I have to agree, i have quality street tins full of bits and bobs.

I have one full of cases and one of straps i was going to say one of old movements but thats a shoe box.

I should take more care in listing spares but i never find time. I sometimes get so annoyed [putting it lightly] i give up looking and buy it only to find the item in an unmarked baggie on the bench.

When i work on a watch i use 1" x 2" zip lock baggies for the components.

Then I put them all into a clip seal plastic tub.

I also keep an sd card in there with all the photos and anything else i can find online . i buy them when i see them at boot fairs. You can get a 256 mb for a pound or so, for me it works because i can plug it straight into my laptop.

But frustration of the above is so insignificant in relation to my sons borrowing my screw drivers to fix their sun glasses, reset their ipod?, poke out the dried up end of a tube of super glue or even "To make a hole through a bit of plastic and metal for a self tapper".

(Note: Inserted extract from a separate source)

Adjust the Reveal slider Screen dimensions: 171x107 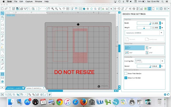coord(144,66)
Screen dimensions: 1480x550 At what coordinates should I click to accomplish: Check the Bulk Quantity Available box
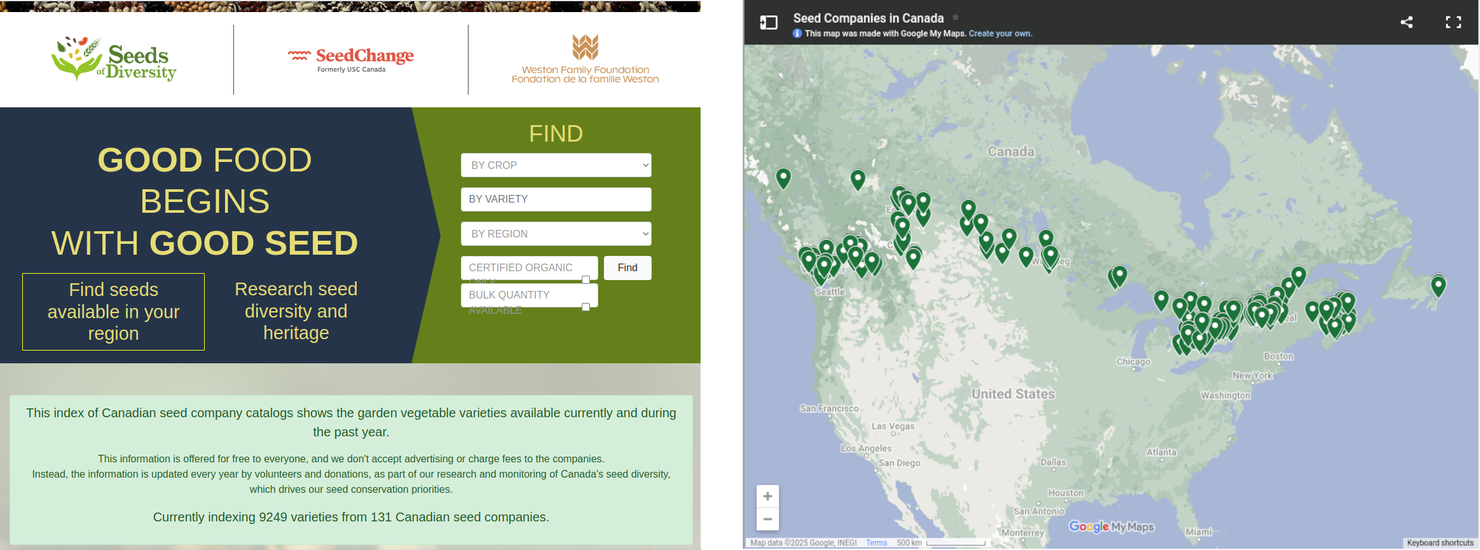pyautogui.click(x=586, y=307)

Once I said "I think you'll need a drill ?"

He replied " I'll just use this and hit it with a hammer" holding my favourite screwdriver [that i'd just sharpend]

The annoyance is not the use it's the disapointment their not interested enough in knowing what they should be used for.

Sorry to hijack your thread but i needed to get that off my chest

Regards steve


----------



## Who. Me? (Jan 12, 2007)

I've worn earplugs to sleep since my student days, so have dozens of the little plastic cases that they come in.

They are just the right shape and size to hold a complete watch movement, but I use them for watch bits and all sorts.

I've also been 'promised' a herb-jar carousel thingy as the missus doesn't like it.

That will be great for watch bits or nails/screws, but I can't bring myself to throw away the useable herbs in it.


----------



## bry1975 (Feb 6, 2004)

Try here lads excellent site:-

http://www.shcweb.co.uk/eshop/


----------



## Chromejob (Jul 28, 2006)

Here in the Colonies, we have taco & burrito places with pots of salsa at a minibar, with a variety of 4-6 salsas and pico de gallo, to add to your meal (and use the complimentary tortilla chips). They have little plastic salsa containers with lids that you can grab a handful of. I just noticed that UK commerce site sold them; haha, I'll just get some free on my next trip to Moe's!


----------